STATED PROBLEM A: In the forum thread about friends who won't stop talking about their kids, what is the Kidlet allergic to?
STATED PROBLEM B: Carry on the forum thread about friends who talk about nothing but their kids, starting after its last post.

EXCERPT:

· · · · ·

ENOUGH about your kid(s) already!

well if this isn’t the pot calling the kettle black.

I did a search for “perfect child” and the results were a staggering 2,096!

:eek:

Good Lord, your child ain’t that perfect.
Everytime I read a post by you its the same old my child did this, my child did that.

Hello? Nobody cares already!

[sub]ah hahaha! I kid ya FCM. You probably don’t mention your kid nearly as much as I do my dogs.
What’s that you say? You want to see my baby snuggled in the laundry? aw shucks, ok! [/sub]

:wink:

Ah. Thankee.

Considering that I went straight from the womb into an incubator, I guess I started out as an underachiever. :slight_smile:

BNB! After my Shar-Pei Yoda, that may be the cutest doggie ever. DAMN! :slight_smile:

I kind of wonder if I’ll be this hostile when my friends start spawning; I love babies, I’m not terribly grossed out by poop stories, and I’ll look at baby pictures till the cows come home.

But if you feel your friends aren’t interesting any more, why don’t you help them out a little? I’m sure deep down they’re bored out of their skulls (especially the stay-at-home parent) and would treasure some adult conversation once in a while. Why don’t you give them a good book every once in a while, or make a deal to watch the same TV show or movie every week so you’ll have something to talk about?

(Can you tell I’m only twenty and none of my close friends have had kids yet? :smiley: )

I think a lot of the people posting here are stay-at-homes, tsarina–I am, anyway, and I seem to recall that others of these names are too. Staying home isn’t inherently boring; like any job, it’s what you make of it that counts. I personally enjoy it very much.

Many of my good friends are also staying home with their kids, and are very interesting people. It’s those few–whether they have paying jobs or not–who just can’t seem to shut up about their kids that are being vented on here. Try to talk about something else, and they’ll turn back to their kids. Go to a book club meeting, and they’ll talk about their kids. Take them out to lunch, and you’ll hear about what their kid likes, hates, and is allergic to. (The Kidlet, btw, is allergic to peanuts and kiwifruit. :p).

I do talk with my friends about our kids quite a lot; we enjoy trading interesting stories and watching them develop. But we have lots of other interests, too, and our children are not the only thing we ever talk about.

· · · · ·

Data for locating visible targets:
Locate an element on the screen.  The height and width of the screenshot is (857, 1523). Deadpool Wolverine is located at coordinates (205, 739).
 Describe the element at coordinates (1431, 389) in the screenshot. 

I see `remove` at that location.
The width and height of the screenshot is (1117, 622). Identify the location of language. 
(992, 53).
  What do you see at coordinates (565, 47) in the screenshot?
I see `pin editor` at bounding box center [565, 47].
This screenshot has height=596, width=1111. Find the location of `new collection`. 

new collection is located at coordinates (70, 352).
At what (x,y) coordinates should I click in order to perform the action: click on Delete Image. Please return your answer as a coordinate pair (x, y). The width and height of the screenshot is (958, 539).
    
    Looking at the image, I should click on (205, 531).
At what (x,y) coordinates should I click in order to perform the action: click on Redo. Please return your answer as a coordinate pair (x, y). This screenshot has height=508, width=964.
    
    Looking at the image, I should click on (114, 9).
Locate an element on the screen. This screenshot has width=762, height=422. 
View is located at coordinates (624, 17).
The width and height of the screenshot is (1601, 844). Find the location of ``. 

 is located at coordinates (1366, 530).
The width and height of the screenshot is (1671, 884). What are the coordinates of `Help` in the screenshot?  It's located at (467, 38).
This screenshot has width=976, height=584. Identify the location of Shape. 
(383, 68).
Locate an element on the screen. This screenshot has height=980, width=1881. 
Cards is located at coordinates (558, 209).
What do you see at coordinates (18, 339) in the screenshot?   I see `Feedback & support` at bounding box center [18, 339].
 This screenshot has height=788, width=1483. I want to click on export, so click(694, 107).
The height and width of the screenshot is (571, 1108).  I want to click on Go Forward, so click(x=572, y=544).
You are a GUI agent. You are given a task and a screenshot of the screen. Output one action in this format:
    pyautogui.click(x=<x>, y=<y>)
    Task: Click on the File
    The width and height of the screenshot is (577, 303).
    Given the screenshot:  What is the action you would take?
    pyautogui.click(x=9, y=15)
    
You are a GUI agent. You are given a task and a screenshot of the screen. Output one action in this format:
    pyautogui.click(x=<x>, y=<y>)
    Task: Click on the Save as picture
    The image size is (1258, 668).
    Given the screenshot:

· · · · ·

WRITTEN RESPONSE A: Peanuts and kiwifruit.

WRITTEN RESPONSE B:
Now, it’s true that one of the people I know who talks only about her little boy probably does it because he’s just about the only nice thing in her life. She lives for him because the rest of her life is an utter mess. (Yes, many people are helping her.) Others, however, just won’t talk about anything else.

Zette,

what kinda mommy are you?

no pictures?!

[sub] I am FCM’s nightmare…the enabler![/sub]

I know some people can be really obnoxious when they have some major life change. What you say about people talking ad nauseum about their kids can apply to anything, really: the born again Christian, the guy with the zillion tattoos, the animae fangirl, etc…

I think that it is easy to get sucked into the whole thing. Some people you can’t help (or have no inclination to help). Others, such as friends, perhaps need not so gentle reminders that there are other things in life.

I think that people get sucked into living vicariously through their kids.

I have three close friends with children under the age of three. The first is pretty normal still, and open about how annoying her child can be at times.

The second is a slave to her child. That kid rules the house with an iron fist. The slightest deviation from widdle pwincess’s routine is a recipe for hours of crying and ineffectual attempts at placating the child.

The last one is actually the most annoying–it’s less that she constantly talks about her kids and more that her world has shrunk down to (a) the kids, (b) Oprah, and © the baby weight she’s still carrying. Also, she has the incredibly rude habit of talking to her kid while she’s on the phone with me. It would be one thing if the kid was about to harm herself but that’s not the case. Also, she believes that sending her 2 year old to a “school” that costs an obscene amount of money is necessary for her kid to be (I’m quoting here) “a rocket scientist.” BUT, when the kid isn’t in school, she’s watching TV–I’m not kidding. The TV is on in that house from the minute the child eats breakfast until she goes to bed. I think they read to her before bed but I’m not sure. Suffice it to say I think some of her parenting choices are odd and inconsistent, to say the least.

Hrm… I’d think there was some sort of chemical reaction which goes on in the brain of a mother which makes her hell-bent on her kid, to the exclusion of everything else (friends, job, husband life).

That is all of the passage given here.